1 A minha alma tem tédio à minha vida;
darei livre curso à minha queixa,
falarei com amargura da minha alma.
2 Direi a Deus: Não me condenes;
faze-me saber por que contendes comigo.
3 Parece-te bem que me oprimas,
que rejeites a obra das tuas mãos
e favoreças o conselho dos perversos?
4 Tens tu olhos de carne?
Acaso, vês tu como vê o homem?
5 São os teus dias como os dias do mortal?
Ou são os teus anos como os anos de um homem,
6 para te informares da minha iniquidade
e averiguares o meu pecado?
7 Bem sabes tu que eu não sou culpado;
todavia, ninguém há que me livre da tua mão.
8 As tuas mãos me plasmaram e me aperfeiçoaram,
porém, agora, queres devorar-me.
9 Lembra-te de que me formaste como em barro;
e queres, agora, reduzir-me a pó?
10 Porventura, não me derramaste como leite
e não me coalhaste como queijo?
11 De pele e carne me vestiste
e de ossos e tendões me entreteceste.
12 Vida me concedeste na tua benevolência,
e o teu cuidado a mim me guardou.
13 Estas coisas, as ocultaste no teu coração;
mas bem sei o que resolveste contigo mesmo.
14 Se eu pecar, tu me observas;
e da minha iniquidade não me perdoarás.
15 Se for perverso, ai de mim!
E, se for justo, não ouso levantar a cabeça,
pois estou cheio de ignomínia
e olho para a minha miséria.
16 Porque, se a levanto, tu me caças como a um leão feroz
e de novo revelas poder maravilhoso contra mim.
17 Tu renovas contra mim as tuas testemunhas
e multiplicas contra mim a tua ira;
males e lutas se sucedem contra mim.
18 Por que, pois, me tiraste da madre?
Ah! Se eu morresse antes que olhos nenhuns me vissem!
19 Teria eu sido como se nunca existira
e já do ventre teria sido levado à sepultura.
20 Não são poucos os meus dias?
Cessa, pois, e deixa-me,
para que por um pouco eu tome alento,
21 antes que eu vá para o lugar de que não voltarei,
para a terra das trevas e da sombra da morte;
22 terra de negridão, de profunda escuridade,
terra da sombra da morte e do caos,
onde a própria luz é tenebrosa.
1 "Estou cansado de minha vida, vou me queixar abertamente;
minha alma amargurada precisa se expressar.

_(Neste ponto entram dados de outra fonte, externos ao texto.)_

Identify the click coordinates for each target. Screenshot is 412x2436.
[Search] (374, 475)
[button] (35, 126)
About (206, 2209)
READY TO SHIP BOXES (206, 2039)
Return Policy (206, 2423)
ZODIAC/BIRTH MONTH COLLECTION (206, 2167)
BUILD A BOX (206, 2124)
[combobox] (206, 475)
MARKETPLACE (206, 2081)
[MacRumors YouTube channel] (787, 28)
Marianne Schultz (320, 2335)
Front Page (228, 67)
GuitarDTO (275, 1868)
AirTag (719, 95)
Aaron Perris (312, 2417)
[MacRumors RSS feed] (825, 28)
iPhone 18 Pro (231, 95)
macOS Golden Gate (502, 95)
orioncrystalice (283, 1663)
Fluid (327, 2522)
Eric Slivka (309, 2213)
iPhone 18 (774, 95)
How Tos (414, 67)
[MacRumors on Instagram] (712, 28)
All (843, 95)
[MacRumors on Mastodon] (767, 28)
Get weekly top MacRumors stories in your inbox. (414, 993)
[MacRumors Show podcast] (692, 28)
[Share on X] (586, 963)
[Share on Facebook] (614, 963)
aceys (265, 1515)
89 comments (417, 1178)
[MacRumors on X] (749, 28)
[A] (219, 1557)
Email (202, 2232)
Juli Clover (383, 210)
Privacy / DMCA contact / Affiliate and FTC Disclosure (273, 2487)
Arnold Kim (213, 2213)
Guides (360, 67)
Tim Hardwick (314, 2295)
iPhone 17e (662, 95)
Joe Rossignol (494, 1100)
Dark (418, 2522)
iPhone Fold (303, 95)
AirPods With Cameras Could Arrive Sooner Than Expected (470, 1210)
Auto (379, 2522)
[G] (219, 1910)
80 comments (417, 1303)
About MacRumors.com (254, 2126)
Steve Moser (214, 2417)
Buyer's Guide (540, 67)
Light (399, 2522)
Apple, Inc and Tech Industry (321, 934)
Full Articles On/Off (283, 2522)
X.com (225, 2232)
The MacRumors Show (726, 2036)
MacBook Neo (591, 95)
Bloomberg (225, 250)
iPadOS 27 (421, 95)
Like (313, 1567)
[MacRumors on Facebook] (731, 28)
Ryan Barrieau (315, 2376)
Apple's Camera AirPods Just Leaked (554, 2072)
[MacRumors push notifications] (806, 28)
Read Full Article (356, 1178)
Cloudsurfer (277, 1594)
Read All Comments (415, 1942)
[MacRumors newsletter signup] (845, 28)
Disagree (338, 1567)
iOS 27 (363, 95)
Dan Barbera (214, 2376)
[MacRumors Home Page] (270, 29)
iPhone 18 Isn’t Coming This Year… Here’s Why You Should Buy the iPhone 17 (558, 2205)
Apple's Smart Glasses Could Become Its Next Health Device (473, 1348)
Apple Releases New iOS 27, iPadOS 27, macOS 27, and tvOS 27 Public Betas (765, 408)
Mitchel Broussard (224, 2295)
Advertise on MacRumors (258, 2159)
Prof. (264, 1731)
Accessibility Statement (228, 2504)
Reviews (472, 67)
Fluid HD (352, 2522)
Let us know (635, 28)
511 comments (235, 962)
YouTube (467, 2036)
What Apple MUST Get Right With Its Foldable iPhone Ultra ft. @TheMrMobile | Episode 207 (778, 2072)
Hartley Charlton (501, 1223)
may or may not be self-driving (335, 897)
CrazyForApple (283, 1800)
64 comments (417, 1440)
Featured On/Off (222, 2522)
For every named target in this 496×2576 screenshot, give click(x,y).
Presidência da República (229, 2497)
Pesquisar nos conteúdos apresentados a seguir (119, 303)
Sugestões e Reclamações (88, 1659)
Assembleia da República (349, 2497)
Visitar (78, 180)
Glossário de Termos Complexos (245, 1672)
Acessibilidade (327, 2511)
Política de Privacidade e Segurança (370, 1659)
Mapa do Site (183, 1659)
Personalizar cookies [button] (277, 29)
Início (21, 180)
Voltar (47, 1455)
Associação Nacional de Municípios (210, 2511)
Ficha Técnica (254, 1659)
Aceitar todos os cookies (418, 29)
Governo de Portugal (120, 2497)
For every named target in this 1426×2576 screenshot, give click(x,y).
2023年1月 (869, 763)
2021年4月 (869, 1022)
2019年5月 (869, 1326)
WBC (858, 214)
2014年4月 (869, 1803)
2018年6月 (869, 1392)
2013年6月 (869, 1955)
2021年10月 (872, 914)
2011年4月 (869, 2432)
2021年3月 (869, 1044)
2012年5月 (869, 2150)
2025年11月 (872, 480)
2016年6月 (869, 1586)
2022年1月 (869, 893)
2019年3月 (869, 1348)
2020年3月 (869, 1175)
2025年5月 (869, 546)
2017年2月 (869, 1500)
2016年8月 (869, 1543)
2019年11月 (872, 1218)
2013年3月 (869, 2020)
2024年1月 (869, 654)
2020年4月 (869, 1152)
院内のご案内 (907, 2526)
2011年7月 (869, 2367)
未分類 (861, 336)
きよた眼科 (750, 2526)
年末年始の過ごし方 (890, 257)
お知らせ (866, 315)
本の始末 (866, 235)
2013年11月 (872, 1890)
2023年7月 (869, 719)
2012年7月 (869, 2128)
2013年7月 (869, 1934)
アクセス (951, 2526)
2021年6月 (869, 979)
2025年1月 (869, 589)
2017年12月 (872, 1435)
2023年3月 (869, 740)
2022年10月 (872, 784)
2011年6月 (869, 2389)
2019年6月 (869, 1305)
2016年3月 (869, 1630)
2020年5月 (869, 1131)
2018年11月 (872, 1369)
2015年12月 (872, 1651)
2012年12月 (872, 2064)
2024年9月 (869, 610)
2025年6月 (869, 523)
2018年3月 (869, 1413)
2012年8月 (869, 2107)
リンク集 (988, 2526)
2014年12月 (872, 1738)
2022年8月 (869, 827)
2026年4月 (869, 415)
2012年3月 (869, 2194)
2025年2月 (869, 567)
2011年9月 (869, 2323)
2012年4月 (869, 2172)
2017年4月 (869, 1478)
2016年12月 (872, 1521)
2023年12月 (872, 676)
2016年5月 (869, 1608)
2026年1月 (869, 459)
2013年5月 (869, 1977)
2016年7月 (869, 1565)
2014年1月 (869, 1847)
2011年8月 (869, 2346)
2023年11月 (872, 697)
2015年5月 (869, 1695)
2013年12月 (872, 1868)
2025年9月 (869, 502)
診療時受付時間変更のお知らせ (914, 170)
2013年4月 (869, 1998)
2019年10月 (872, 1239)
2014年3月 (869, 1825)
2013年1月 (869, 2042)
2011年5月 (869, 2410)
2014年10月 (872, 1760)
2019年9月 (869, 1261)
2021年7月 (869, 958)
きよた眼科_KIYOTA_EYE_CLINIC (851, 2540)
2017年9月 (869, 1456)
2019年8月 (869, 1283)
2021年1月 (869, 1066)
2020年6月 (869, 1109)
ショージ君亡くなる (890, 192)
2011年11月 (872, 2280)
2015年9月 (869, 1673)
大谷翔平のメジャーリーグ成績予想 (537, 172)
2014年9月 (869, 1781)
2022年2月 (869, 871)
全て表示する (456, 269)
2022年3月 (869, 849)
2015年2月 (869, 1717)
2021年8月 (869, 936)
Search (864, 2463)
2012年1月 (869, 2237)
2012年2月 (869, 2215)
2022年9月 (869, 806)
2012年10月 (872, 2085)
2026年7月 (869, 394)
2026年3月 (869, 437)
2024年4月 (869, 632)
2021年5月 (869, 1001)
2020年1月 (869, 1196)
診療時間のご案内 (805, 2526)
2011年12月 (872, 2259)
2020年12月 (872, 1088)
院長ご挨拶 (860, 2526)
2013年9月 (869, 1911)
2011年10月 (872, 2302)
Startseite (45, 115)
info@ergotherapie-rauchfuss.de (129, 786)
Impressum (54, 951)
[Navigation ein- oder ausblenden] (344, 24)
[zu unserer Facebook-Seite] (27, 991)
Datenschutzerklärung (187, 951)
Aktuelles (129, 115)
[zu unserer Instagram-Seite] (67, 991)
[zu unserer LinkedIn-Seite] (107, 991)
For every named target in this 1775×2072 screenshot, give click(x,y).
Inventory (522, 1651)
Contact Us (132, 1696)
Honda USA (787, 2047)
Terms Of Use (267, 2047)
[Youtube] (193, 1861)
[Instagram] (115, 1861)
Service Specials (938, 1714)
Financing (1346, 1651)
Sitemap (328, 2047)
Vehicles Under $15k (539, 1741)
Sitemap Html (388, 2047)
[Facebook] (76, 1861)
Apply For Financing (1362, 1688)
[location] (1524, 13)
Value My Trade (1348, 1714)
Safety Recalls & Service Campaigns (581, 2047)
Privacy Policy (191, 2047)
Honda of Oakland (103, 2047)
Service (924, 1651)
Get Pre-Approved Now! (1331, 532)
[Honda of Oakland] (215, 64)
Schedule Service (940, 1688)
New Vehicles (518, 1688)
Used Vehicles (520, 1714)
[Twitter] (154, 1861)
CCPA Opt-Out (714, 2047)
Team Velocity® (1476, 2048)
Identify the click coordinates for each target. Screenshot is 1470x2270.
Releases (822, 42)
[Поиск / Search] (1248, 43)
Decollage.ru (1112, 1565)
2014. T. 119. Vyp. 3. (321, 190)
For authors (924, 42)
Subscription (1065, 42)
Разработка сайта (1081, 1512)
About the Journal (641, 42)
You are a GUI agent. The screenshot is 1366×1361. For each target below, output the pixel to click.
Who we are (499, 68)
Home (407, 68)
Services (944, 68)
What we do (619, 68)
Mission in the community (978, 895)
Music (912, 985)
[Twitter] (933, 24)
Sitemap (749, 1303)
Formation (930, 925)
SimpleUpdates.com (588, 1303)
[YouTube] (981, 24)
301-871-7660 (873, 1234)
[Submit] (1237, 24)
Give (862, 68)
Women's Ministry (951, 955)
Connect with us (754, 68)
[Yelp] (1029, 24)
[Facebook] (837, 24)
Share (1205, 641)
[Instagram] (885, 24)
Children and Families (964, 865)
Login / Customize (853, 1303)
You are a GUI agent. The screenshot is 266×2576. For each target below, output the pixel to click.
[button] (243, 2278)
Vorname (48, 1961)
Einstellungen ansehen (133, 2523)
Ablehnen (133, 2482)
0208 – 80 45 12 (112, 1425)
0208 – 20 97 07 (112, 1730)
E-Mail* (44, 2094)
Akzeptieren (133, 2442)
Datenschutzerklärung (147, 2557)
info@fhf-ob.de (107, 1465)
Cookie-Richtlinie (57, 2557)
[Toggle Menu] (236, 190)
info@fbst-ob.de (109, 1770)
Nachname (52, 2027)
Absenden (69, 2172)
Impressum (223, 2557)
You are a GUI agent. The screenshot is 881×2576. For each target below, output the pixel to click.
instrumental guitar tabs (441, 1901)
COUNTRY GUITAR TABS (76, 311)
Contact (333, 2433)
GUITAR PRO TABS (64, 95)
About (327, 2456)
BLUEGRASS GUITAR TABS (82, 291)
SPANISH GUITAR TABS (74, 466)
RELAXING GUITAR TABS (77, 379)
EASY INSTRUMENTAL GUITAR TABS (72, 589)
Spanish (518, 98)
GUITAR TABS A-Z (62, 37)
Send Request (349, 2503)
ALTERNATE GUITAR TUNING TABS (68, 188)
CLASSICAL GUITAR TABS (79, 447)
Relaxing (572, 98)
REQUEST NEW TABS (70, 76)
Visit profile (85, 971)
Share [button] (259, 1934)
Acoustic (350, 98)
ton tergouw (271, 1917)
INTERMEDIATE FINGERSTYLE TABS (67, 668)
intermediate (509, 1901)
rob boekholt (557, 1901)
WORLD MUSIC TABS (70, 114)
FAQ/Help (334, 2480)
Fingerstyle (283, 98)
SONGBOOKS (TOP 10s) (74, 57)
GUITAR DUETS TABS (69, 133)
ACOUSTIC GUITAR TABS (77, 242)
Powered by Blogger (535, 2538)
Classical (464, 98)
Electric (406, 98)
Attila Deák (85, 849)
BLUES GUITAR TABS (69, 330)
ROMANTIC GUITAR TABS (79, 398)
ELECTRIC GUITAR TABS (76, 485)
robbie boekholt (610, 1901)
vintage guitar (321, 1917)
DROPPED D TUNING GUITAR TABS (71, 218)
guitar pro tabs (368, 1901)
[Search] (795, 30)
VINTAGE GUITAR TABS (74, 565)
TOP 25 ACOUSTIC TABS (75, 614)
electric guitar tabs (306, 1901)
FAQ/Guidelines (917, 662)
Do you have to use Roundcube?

2 Direi a Deus: ‘Não apenas me condenes;
dize-me que acusações tens contra mim.
3 Que vantagem tens em me oprimir?
Por que me rejeitas, se sou obra de tuas mãos,
enquanto sorris para as tramas dos perversos?
4 Acaso teus olhos são como os nossos?
Vês as coisas como um ser humano qualquer?
5 Tua vida é tão breve como a nossa?
Vives tão pouco, como o homem,
6 que precisas, sem demora, investigar minha culpa
e procurar meu pecado?
7 Embora saibas que não sou culpado,
não há quem possa livrar-me de tuas mãos.
8 "‘Tu me formaste com tuas mãos; tu me fizeste
e, no entanto, me destróis por completo.
9 Lembra-te de que do barro me fizeste;
acaso me farás voltar tão depressa ao pó?
10 Tu guiaste minha concepção
e me moldaste no ventre materno.
11 Com carne e pele me vestiste
e me teceste os ossos com meus tendões.
12 Tu me deste vida e me mostraste teu amor,
e com teu cuidado me preservaste.
13 "‘Teu verdadeiro motivo, porém,
tua real intenção,
14 era me vigiar e, se eu pecasse,
não perdoar minha culpa.
15 Se sou culpado, pior para mim;
e, mesmo que eu seja inocente,
não posso manter a cabeça erguida,
pois estou cheio de vergonha e sofrimento.
16 Se mantenho a cabeça erguida, tu me caças como um leão
e manifestas contra mim teu imenso poder.
17 Repetidas vezes depões contra mim;
sobre mim derramas tua ira crescente
e me atacas com um exército após o outro.
18 "‘Por que, então, me tiraste do ventre de minha mãe?
Por que não me deixaste morrer antes de vir ao mundo?
19 Seria como se eu nunca tivesse existido;
iria direto do ventre para o túmulo.
20 Restam-me apenas alguns dias;
por favor, deixa-me em paz,
para que eu tenha um instante de alívio
21 antes de partir para a terra de escuridão e densas sombras,
para nunca mais voltar.
22 É uma terra escura como a meia-noite,
terra de profunda escuridão e desordem,
onde até mesmo a luz é escura como a meia-noite’".